## Exercise material:
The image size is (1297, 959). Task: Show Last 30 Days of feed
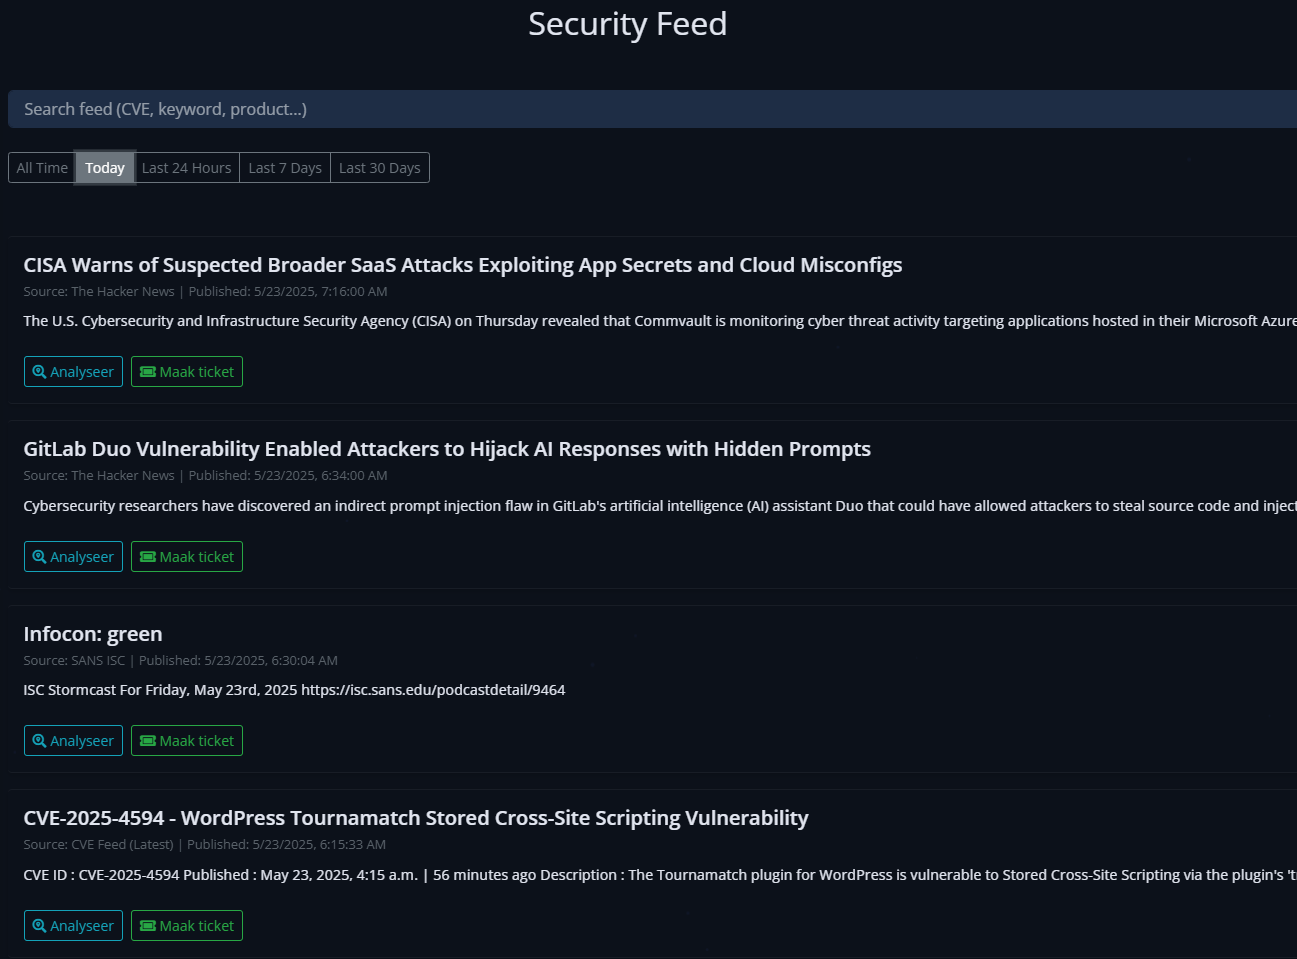point(380,168)
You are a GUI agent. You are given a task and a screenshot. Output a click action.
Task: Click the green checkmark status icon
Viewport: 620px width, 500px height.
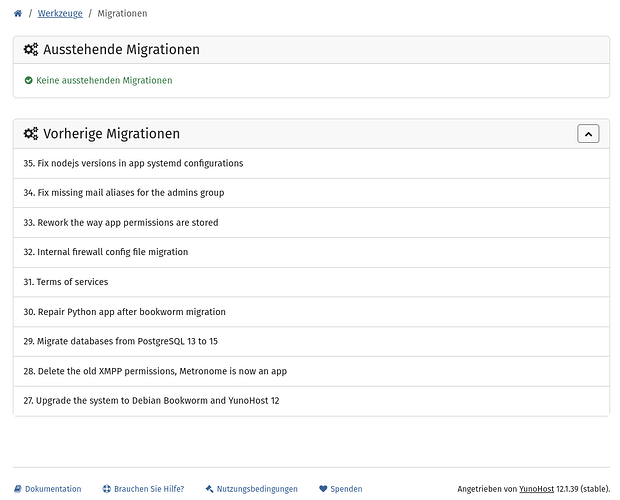coord(28,80)
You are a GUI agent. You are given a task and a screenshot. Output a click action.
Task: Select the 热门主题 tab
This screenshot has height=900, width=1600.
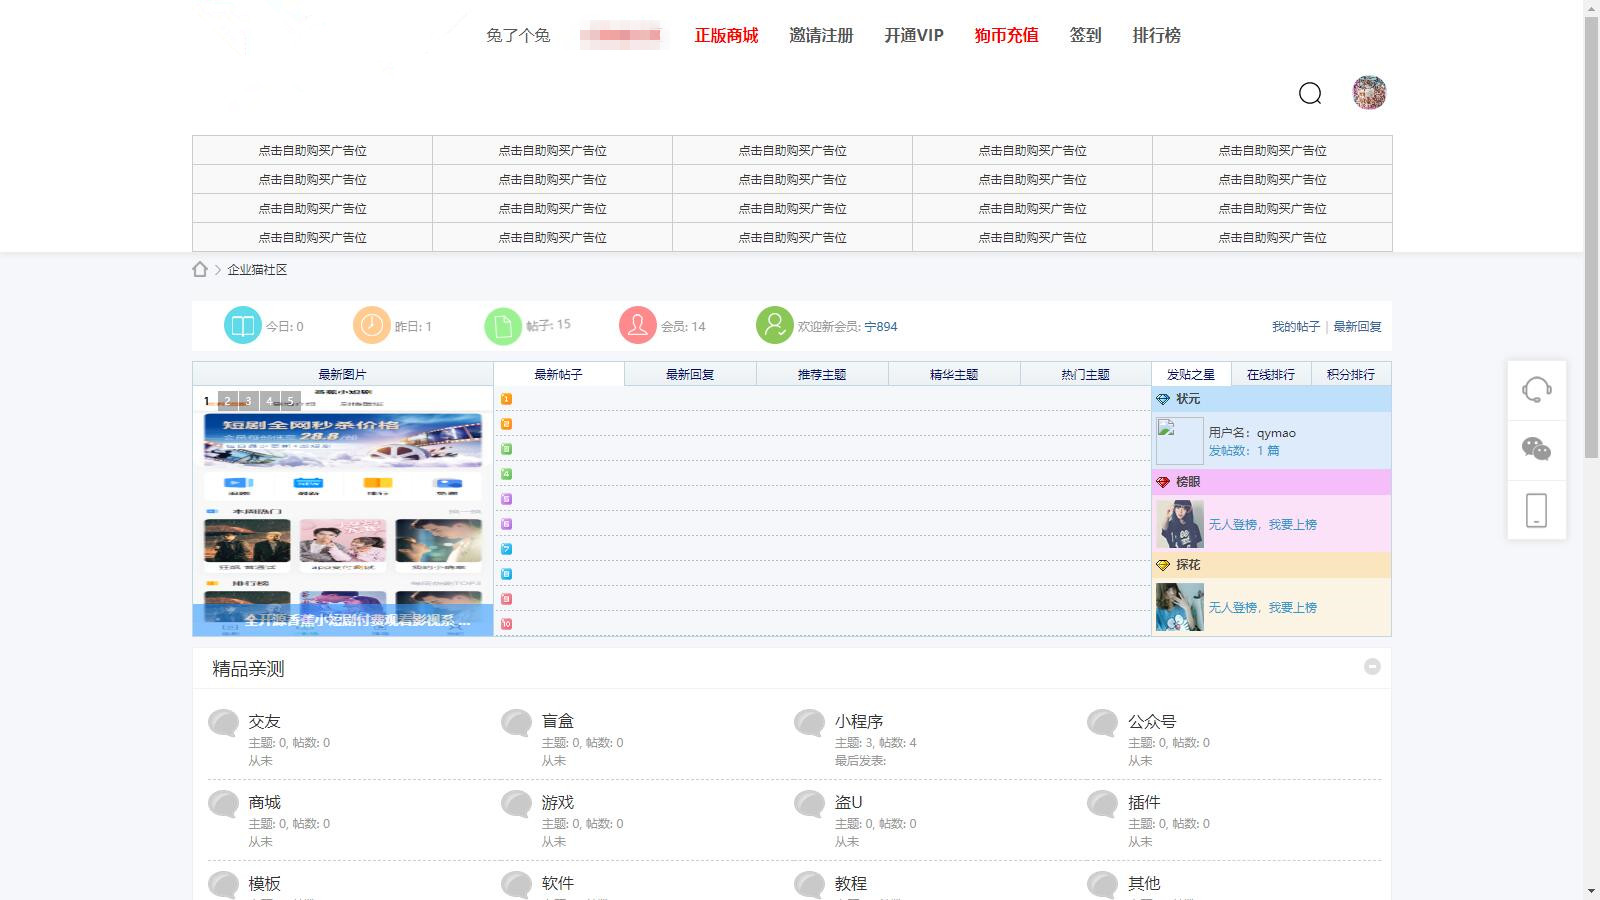(x=1085, y=374)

## What you should do:
Leaving the pictures out, output the material exactly as it appears.

## Response below:
The image size is (1297, 959). Task: Show Last 30 Days of feed
point(380,168)
You are a GUI agent. You are given a task and a screenshot. Output a click action.
Task: Click the green checkmark status icon
Viewport: 620px width, 500px height.
coord(28,80)
You are a GUI agent. You are given a task and a screenshot. Output a click action.
Task: Select the 热门主题 tab
This screenshot has height=900, width=1600.
(x=1085, y=374)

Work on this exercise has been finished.